Failure of BCL to comply with an essential requirement: s 10 Companies Act

[16] By s 10 of the Act a company, as an essential requirement, must have one or more qualifying directors. The required qualifications are set out in s 10(d) of the Act. The failure to comply with s 10 is a ground on which the Court may appoint a liquidator under s 241(4)(c) of the Act.

[17] Mr McDonald deposes that BCL does not have a director. He observes that, while the impasse continues between Mr McHaffie and the Assignee through Mr McHaffie’s refusal to sign documentation as executor of Ms McHaffie’s estate, there will be no director of BCL in place.

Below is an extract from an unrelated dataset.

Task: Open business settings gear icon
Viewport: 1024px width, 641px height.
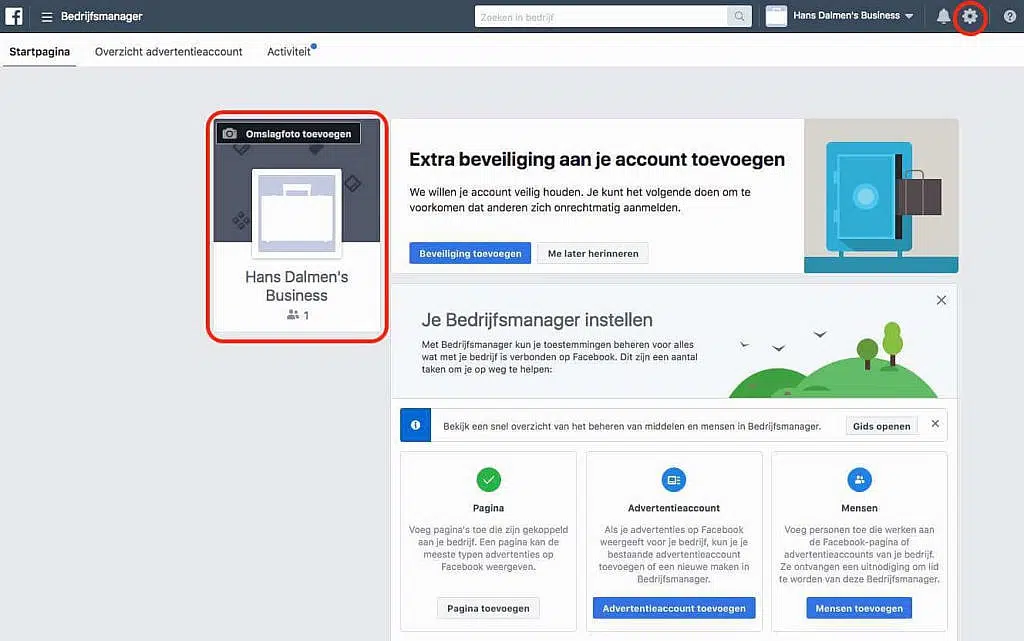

[18] As a matter of law, it matters not why there is no director in place. Section

10 of the Act makes it essential that there be a director. I am satisfied in the circumstances that this ground alone justifies the immediate appointment of

liquidators who will be able to properly deal with BCL’s assets without continuing

and unnecessary delay.

The just and equitable ground: s 241(4)(d) Companies Act

[19] As an alternative ground of liquidation, the Assignee invokes s 241(4)(d) of the Act. She asserts that it is just and equitable that BCL be put into liquidation. The Assignee relies on the matters which I have summarised along with the inability of the shareholders of BCL to work together despite the Assignee’s attempts to resolve matters before commencing this proceeding. Finally, the Assignee pleads that the liquidation will allow BCL’s funds to be distributed between the plaintiff and Ms McHaffie’s estate as BCL’s two shareholders.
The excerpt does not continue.